Note that the average Medicare patient pays somewhat more than $100 a month for prescriptions. Under the current benefit plan, which goes into effect in 2006, that average patient would save $500 a year, not an insignificant amount. Those who have catastrophic disease with very high drug costs will see an even greater savings.
There has been some criticism from uninformed sources concerning the law's association with managed-care plans and privatization. Remembering that a large number of retired people are better covered by private plans, contributions had to be made to ensure continued viability of those private plans. Also, the privatization experiments do not begin until 2010 in six cities to see if there is a private alternative to hold down increasing Medicare costs.
This is, of course, not perfect legislation. I would have liked to see the federal government use its purchasing power to buy medications wholesale from drug companies, as states do under Medicaid. It would also be better if the program (especially the discount drug cards now being offered) were simplified.

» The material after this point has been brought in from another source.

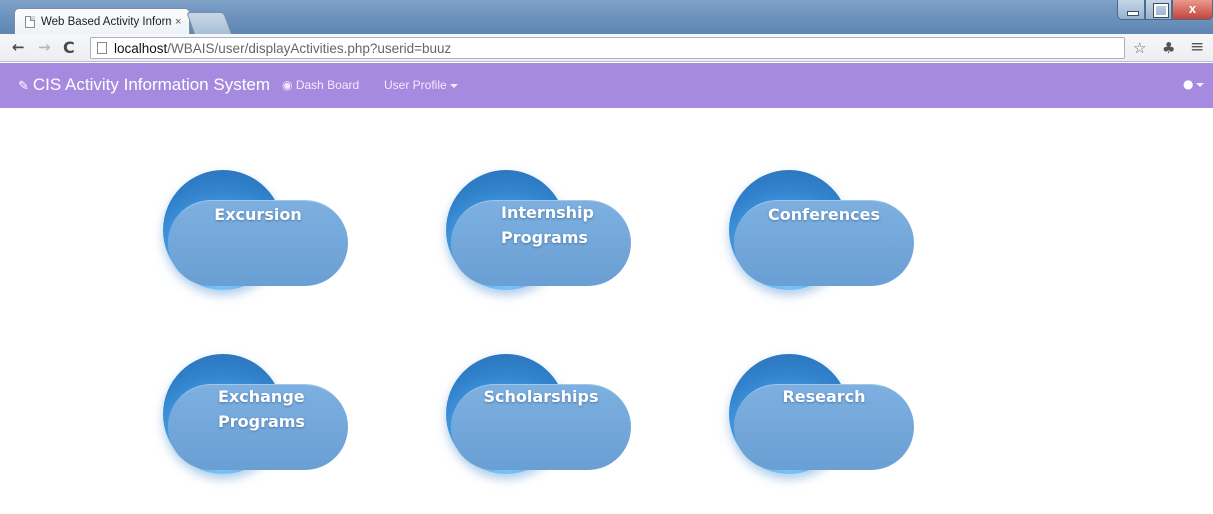 This screenshot has width=1213, height=514. Describe the element at coordinates (258, 214) in the screenshot. I see `activity-label: Excursion` at that location.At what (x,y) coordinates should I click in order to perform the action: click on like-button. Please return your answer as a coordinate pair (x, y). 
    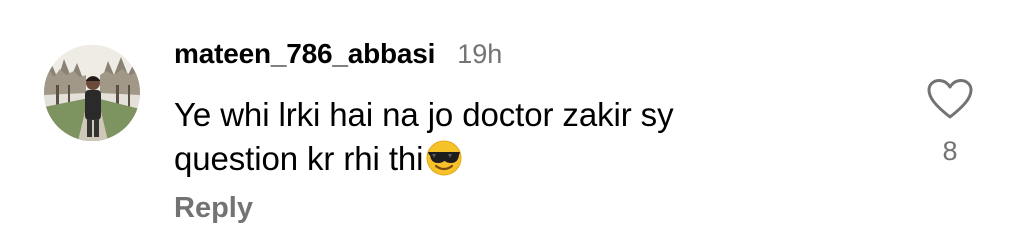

But it seems to be a good start. Keep in mind that the Democrats controlled the White House and parts of Congress for eight years recently and did nothing.
Finally, I would like to encourage all patients to be proactive when it comes to their health care. Discuss with your doctor your options, and discuss with them generic and over-the-counter medications, which today are often as effective and far cheaper than expensive brand-name ones. This will help to keep down the soaring drug costs to which many seniors are subjected.
Dr. Paul J. Nugent is a family physician in Cincinnati.